Advierten por el avance de la isla térmica en La Plata: de qué se trata y cómo afecta a los barrios

La UNLP alertó sobre el avance del fenómeno de isla de calor en La Plata, que aumenta las temperaturas locales y exige nuevas estrategias de planificación

2 de septiembre de 2025 - 09:52

La expansión urbana de la ciudad de La Plata comienza a dejar una huella térmica cada vez más visible. Investigaciones recientes realizadas por la Universidad Nacional de La Plata (UNLP) confirman la creciente presencia del fenómeno conocido como isla de calor urbana, que enciende alarmas entre los expertos.

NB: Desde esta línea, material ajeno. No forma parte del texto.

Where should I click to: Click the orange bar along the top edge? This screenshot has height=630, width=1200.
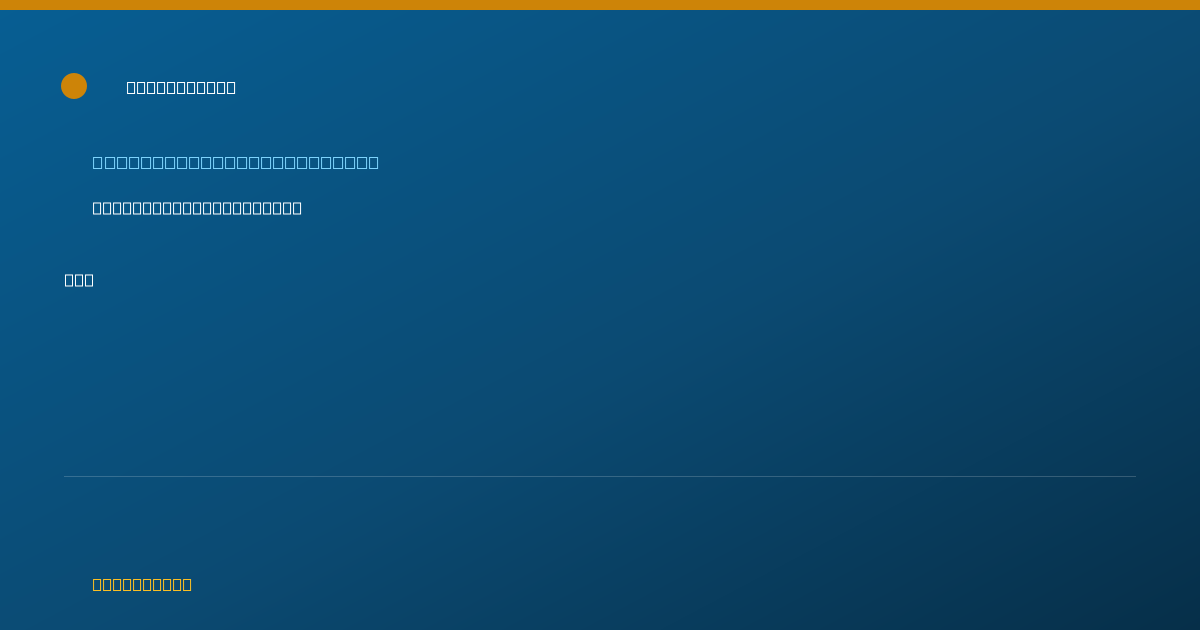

Aunque suele confundirse con el calentamiento global, el fenómeno responde a una dinámica local. Sin embargo, comparte con éste las consecuencias ambientales y sociales de consideración: aumento del consumo energético, impactos sobre la salud pública y deterioro del ambiente urbano.

El informe de la UNLP

Un reciente estudio dirigido por la geógrafa María Inés Botana, desde el Instituto de Investigaciones en Humanidades y Ciencias Sociales (IdIHCS) de la Facultad de Humanidades y Ciencias de la Educación de la UNLP, analiza el comportamiento térmico del partido de La Plata a partir de imágenes satelitales Landsat (Colección 2, Earth Explorer). El trabajo confirma que las temperaturas superficiales en zonas urbanizadas superan con amplitud a las que se registran en sectores rurales, marcando una diferencia de entre 5 y 10 °C.

“La disparidad de los microclimas urbanos difiere de acuerdo a las características de las ciudades y la influencia de la radiación total sobre las edificaciones, según su configuración espacial y los materiales utilizados. Este señalamiento refuerza la necesidad de comprender el fenómeno como producto de decisiones territoriales y de planificación”, advierte Botana.

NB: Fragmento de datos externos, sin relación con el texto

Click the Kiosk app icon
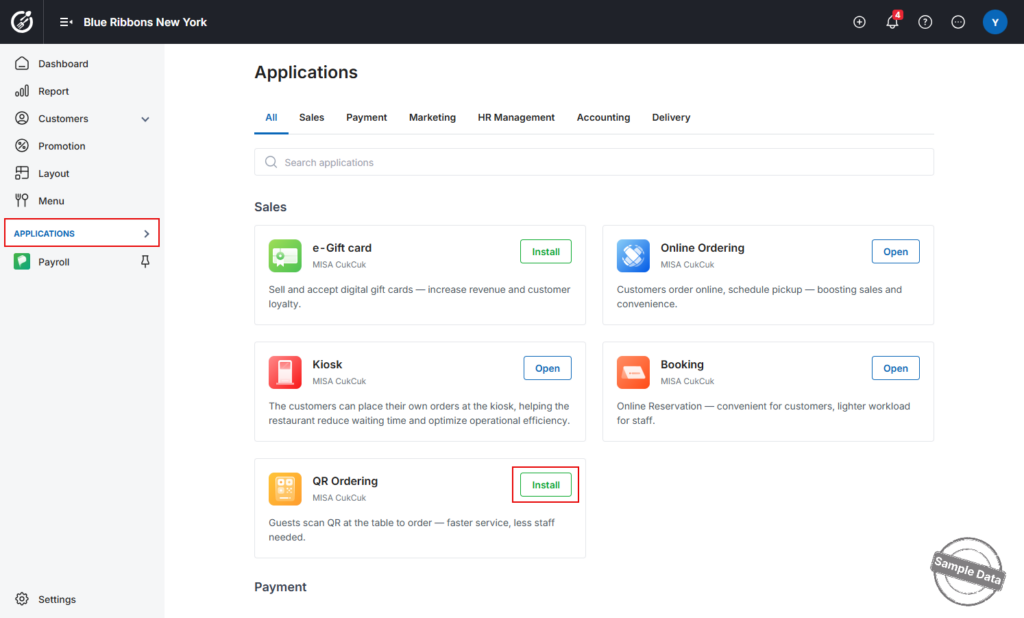 tap(285, 372)
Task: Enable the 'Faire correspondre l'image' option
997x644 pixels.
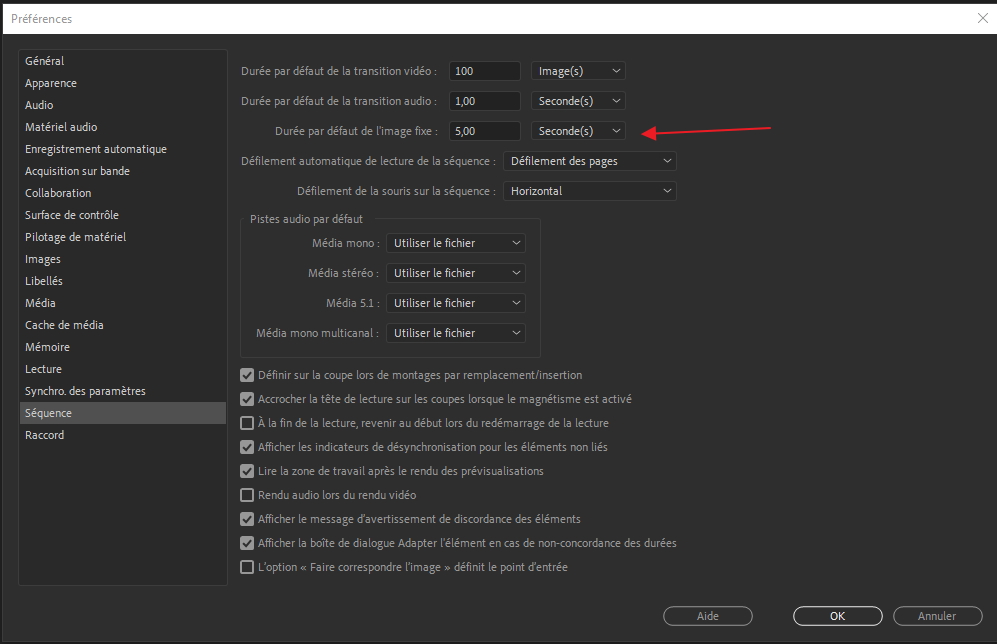Action: pyautogui.click(x=248, y=567)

El Gran La Plata (La Plata, Berisso y Ensenada) constituye el segundo centro metropolitano del país después de la Ciudad Autónoma de Buenos Aires. Con una superficie de 307.571 km², esta conurbación aloja al 1,6 % de la población nacional y concentra una intensa actividad hortiflorícola, industrial y de servicios, con una fuerte movilidad de bienes, personas e información. Este entramado urbano ha dado lugar a profundas transformaciones en el uso del suelo y en las condiciones microclimáticas locales.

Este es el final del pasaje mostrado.